## Exercise brief
What is the number of lines in the data that contain "blue"? Respond with nothing else.

===== Records provided =====

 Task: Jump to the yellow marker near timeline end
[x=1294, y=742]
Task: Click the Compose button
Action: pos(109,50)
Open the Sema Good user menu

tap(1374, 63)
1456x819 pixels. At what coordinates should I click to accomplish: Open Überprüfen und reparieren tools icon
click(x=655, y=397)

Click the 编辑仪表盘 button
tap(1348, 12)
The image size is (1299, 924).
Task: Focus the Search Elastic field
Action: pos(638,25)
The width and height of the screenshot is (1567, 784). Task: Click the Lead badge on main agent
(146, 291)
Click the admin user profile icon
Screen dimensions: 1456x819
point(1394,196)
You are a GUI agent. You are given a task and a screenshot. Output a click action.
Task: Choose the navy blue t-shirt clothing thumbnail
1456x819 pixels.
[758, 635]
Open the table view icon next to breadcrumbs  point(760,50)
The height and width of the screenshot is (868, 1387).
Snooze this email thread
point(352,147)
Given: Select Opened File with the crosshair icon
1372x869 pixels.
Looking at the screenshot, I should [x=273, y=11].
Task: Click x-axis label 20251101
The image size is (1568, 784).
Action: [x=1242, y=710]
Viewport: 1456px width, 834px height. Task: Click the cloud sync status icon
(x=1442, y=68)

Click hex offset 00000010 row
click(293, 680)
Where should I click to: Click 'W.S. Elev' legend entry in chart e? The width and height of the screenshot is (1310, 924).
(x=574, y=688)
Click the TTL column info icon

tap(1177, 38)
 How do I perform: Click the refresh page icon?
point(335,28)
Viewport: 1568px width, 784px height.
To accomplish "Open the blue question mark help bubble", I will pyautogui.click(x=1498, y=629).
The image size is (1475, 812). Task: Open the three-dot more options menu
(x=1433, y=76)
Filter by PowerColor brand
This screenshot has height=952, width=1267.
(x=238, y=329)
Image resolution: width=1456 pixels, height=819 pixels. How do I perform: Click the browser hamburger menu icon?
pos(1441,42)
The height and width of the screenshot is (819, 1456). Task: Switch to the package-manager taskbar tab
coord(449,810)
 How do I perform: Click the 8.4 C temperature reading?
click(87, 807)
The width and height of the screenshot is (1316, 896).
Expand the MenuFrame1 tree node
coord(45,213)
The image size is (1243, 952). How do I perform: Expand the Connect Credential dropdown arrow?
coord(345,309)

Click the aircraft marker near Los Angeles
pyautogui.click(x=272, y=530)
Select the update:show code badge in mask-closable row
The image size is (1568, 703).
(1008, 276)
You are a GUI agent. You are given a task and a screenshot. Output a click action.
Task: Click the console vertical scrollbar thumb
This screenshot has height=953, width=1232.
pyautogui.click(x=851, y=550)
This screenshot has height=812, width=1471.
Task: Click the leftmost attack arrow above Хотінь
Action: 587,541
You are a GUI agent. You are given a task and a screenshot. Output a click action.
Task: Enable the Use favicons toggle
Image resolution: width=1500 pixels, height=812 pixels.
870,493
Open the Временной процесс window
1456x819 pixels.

=====

## Solution to the problem
2